Directive: Recast every line of the rows below as a numbered list, dropping blank lines. Omit the pictures from your list.

Record extracts:
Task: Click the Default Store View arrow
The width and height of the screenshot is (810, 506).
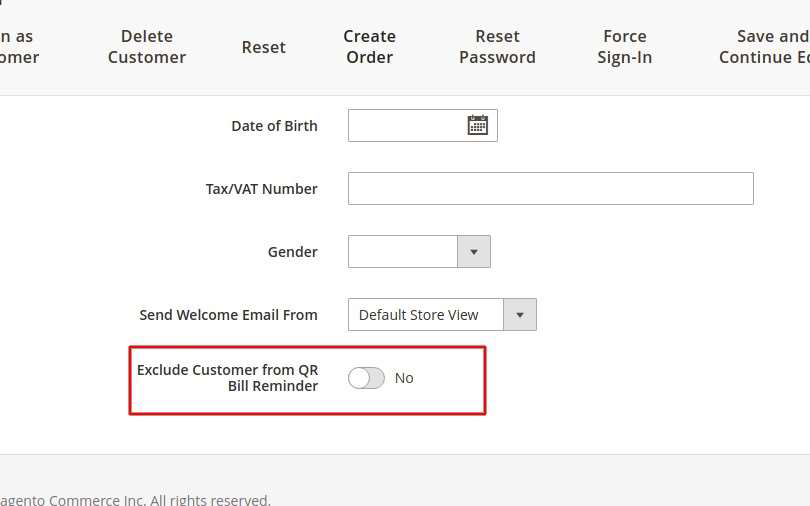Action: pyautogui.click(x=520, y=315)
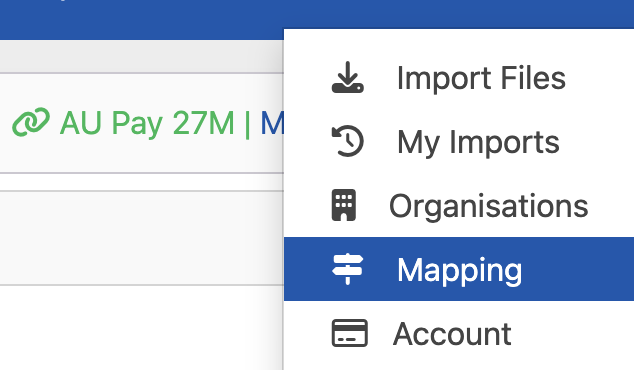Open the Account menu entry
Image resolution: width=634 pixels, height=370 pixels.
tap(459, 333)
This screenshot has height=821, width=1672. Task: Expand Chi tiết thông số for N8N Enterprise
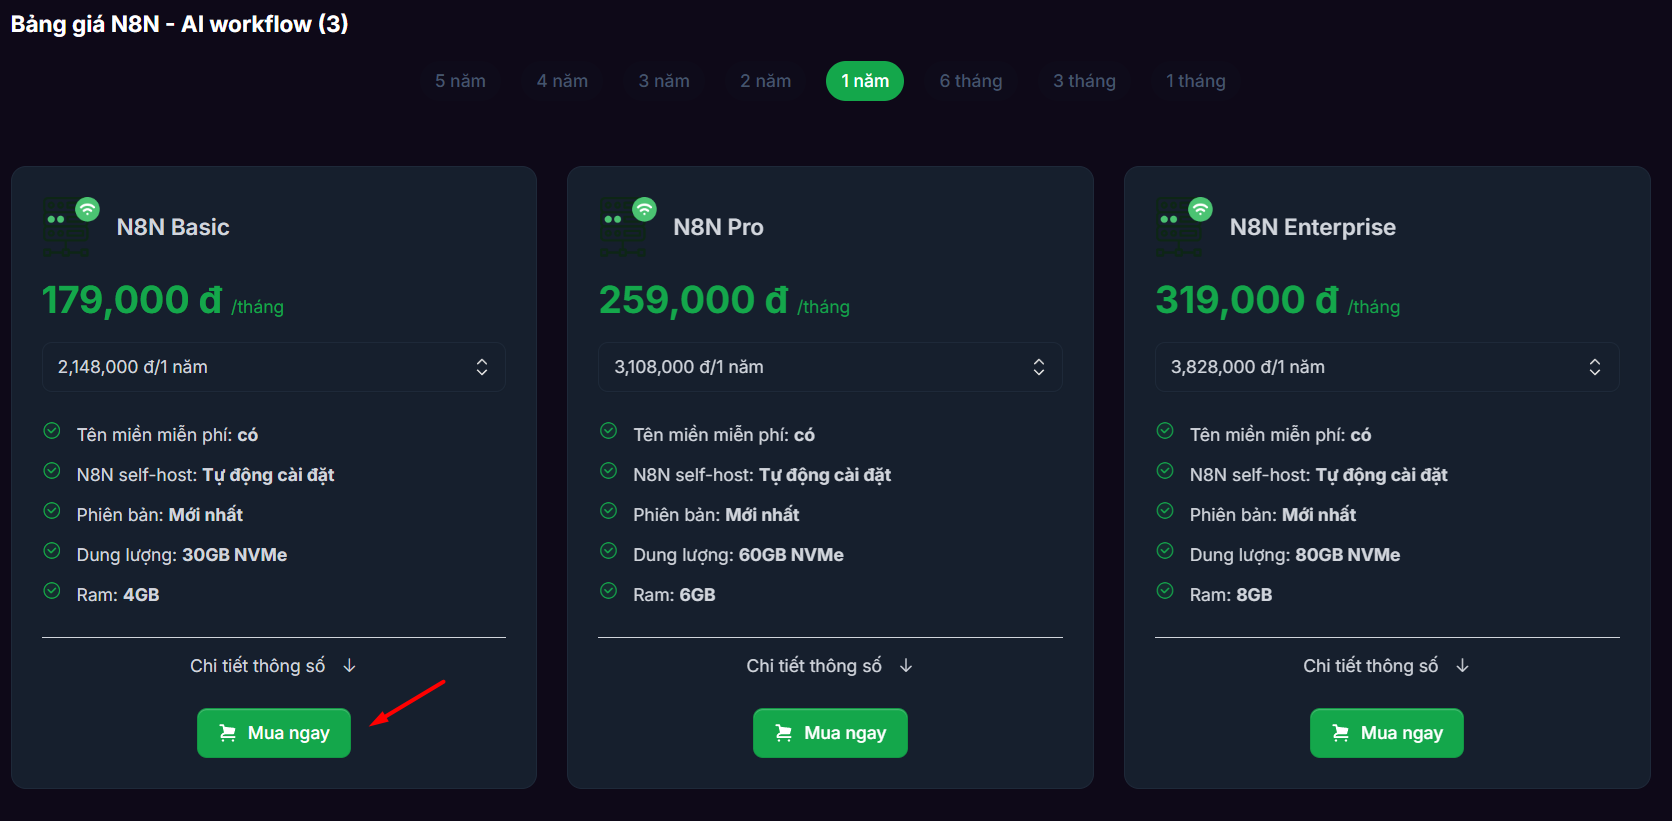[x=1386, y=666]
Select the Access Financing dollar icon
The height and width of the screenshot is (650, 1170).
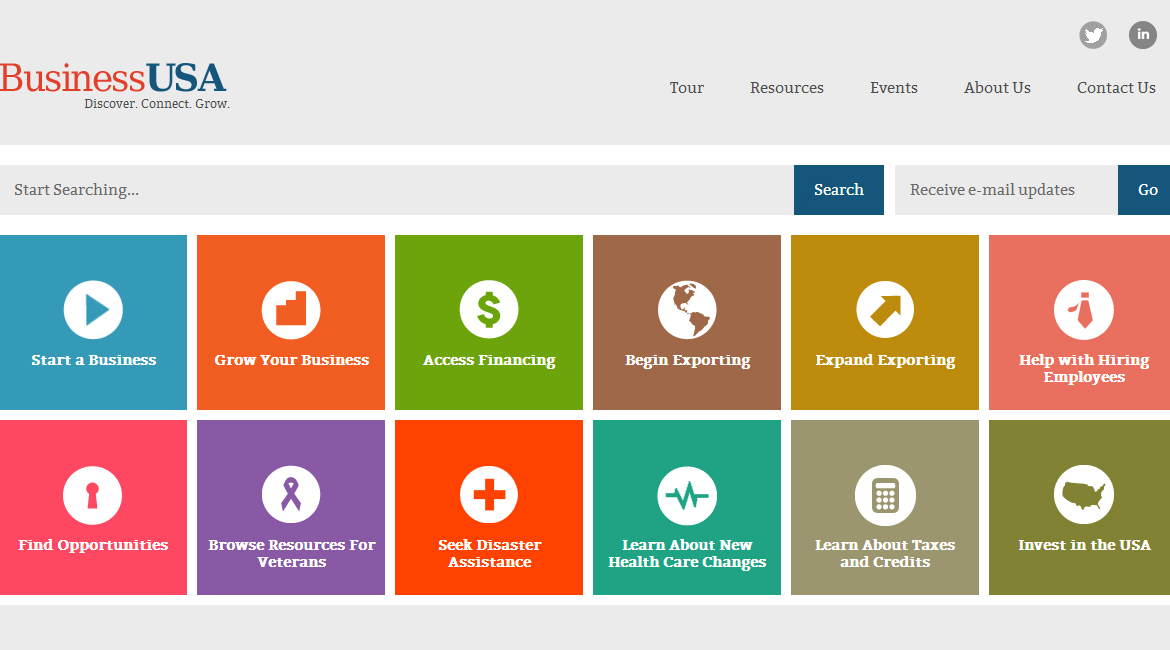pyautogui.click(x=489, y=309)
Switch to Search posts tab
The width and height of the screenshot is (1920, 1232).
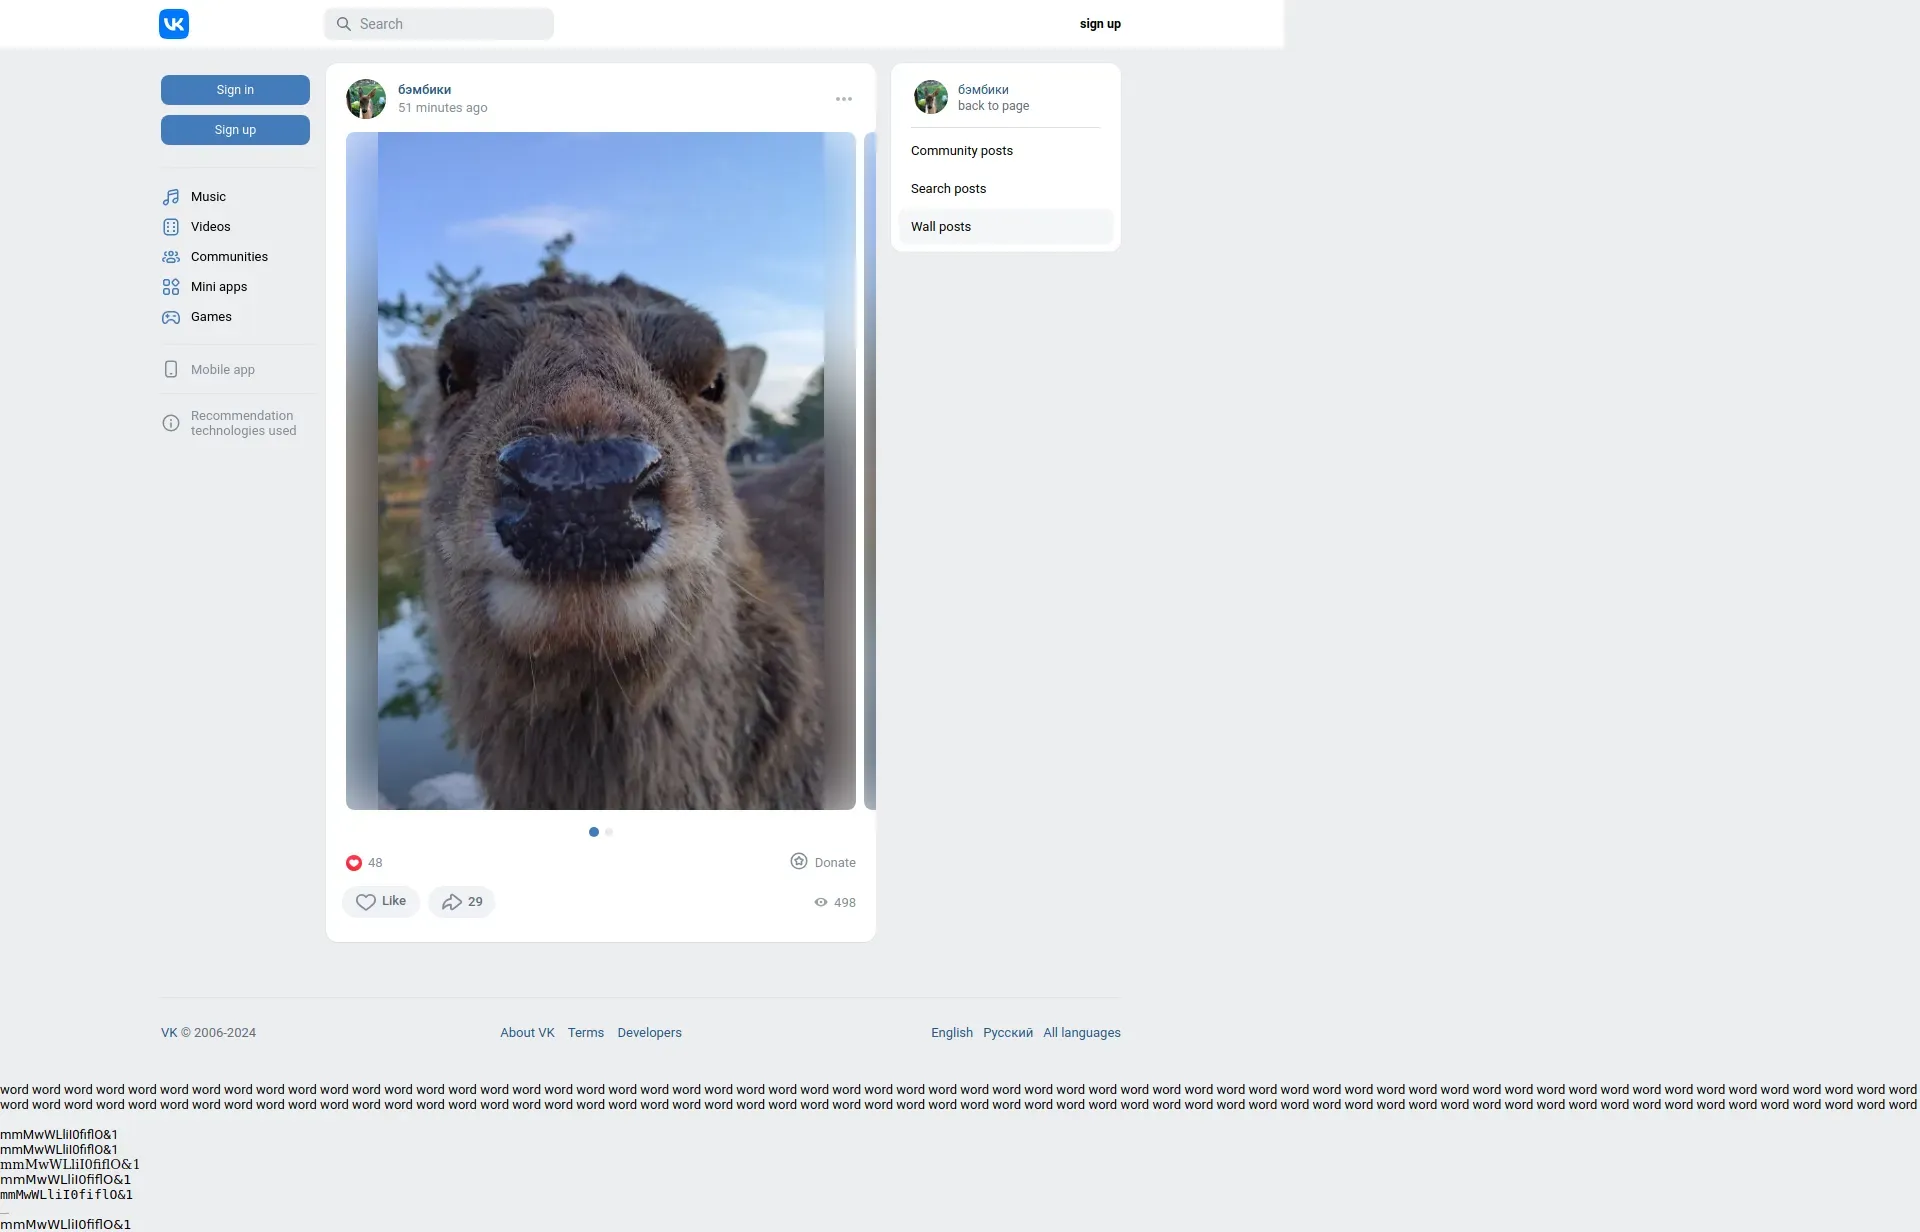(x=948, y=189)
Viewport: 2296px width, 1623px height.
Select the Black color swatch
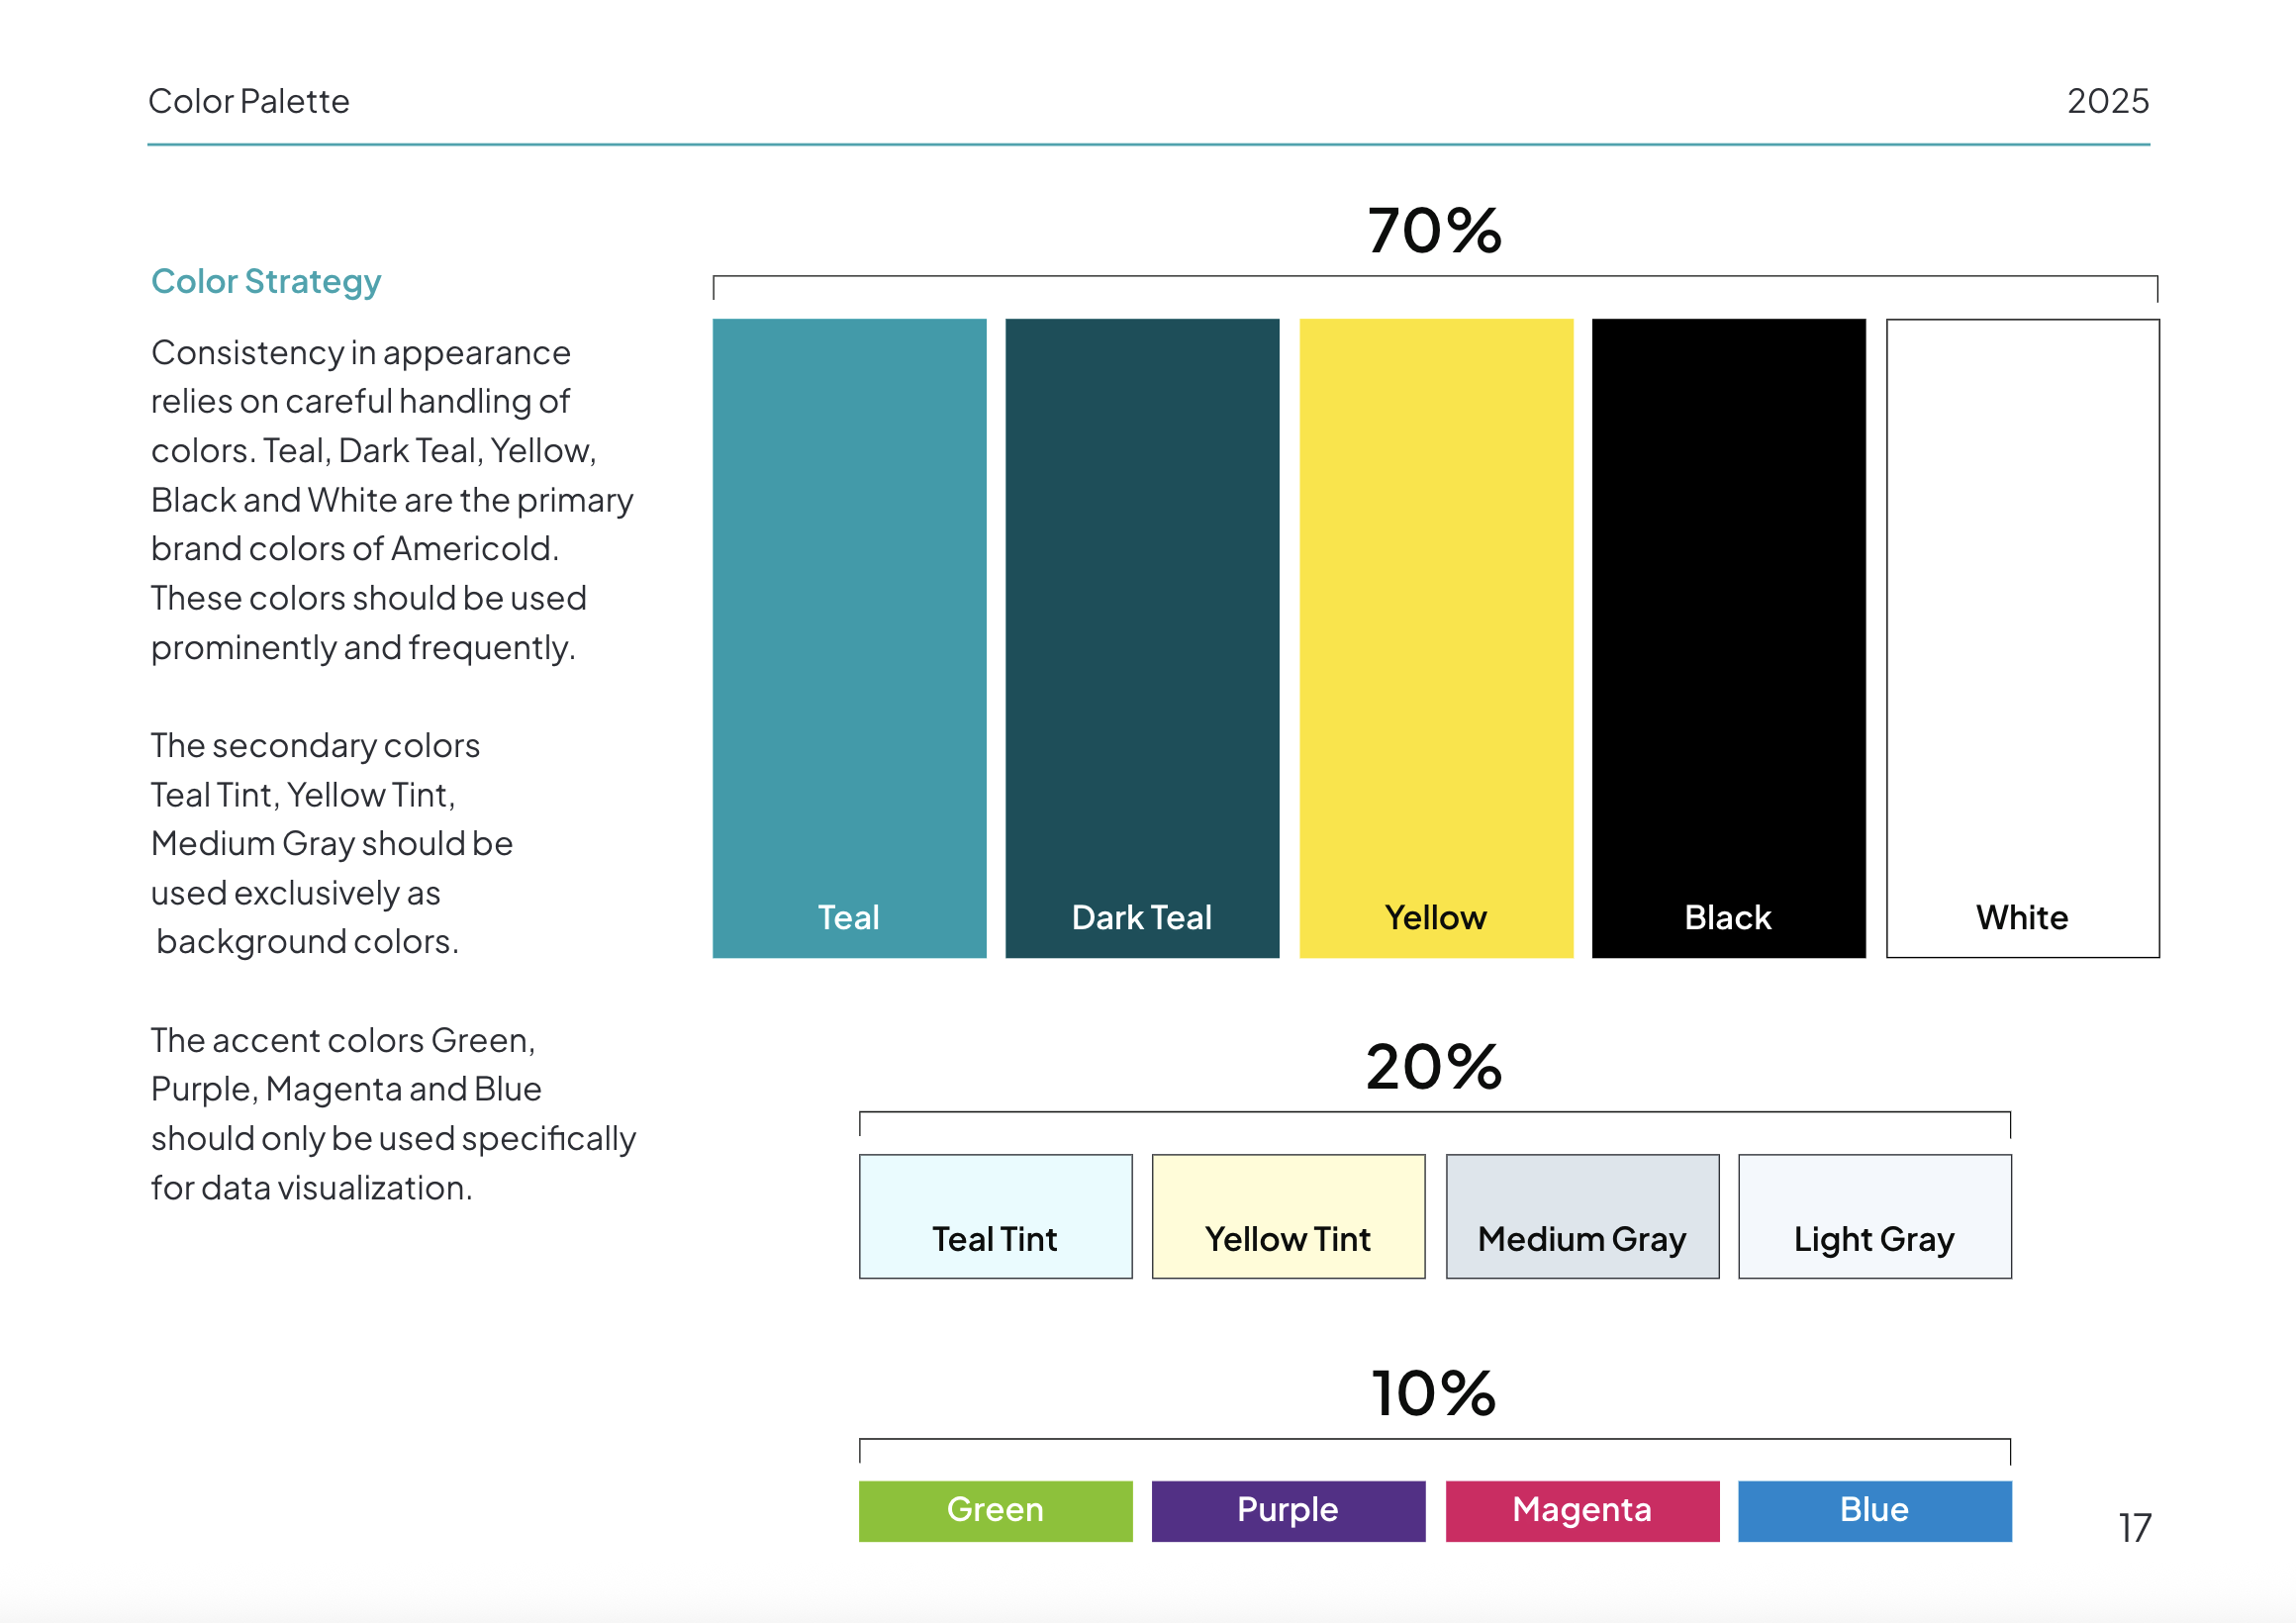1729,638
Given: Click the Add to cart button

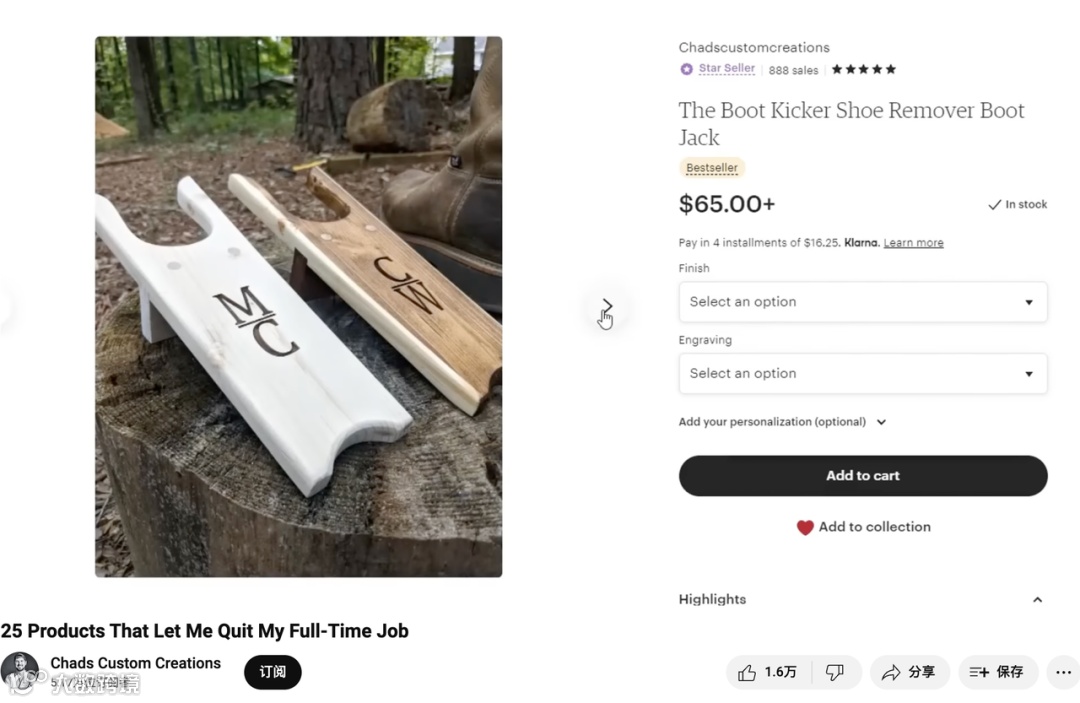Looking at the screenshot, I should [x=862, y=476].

Response for this exercise:
1. Task: Click the Default Store View arrow
2. The width and height of the screenshot is (810, 506).
3. Action: pyautogui.click(x=520, y=315)
4. Open the Account menu entry
5. Image resolution: width=634 pixels, height=370 pixels.
6. tap(459, 333)
7. This screenshot has height=821, width=1672. Task: Expand Chi tiết thông số for N8N Enterprise
8. [x=1386, y=666]
9. Select the Access Financing dollar icon
10. The height and width of the screenshot is (650, 1170).
11. pyautogui.click(x=489, y=309)
12. Switch to Search posts tab
13. The width and height of the screenshot is (1920, 1232).
14. (x=948, y=189)
15. Viewport: 2296px width, 1623px height.
16. Select the Black color swatch
17. 1729,638
18. Given: Click the Add to cart button
19. Looking at the screenshot, I should [x=862, y=476].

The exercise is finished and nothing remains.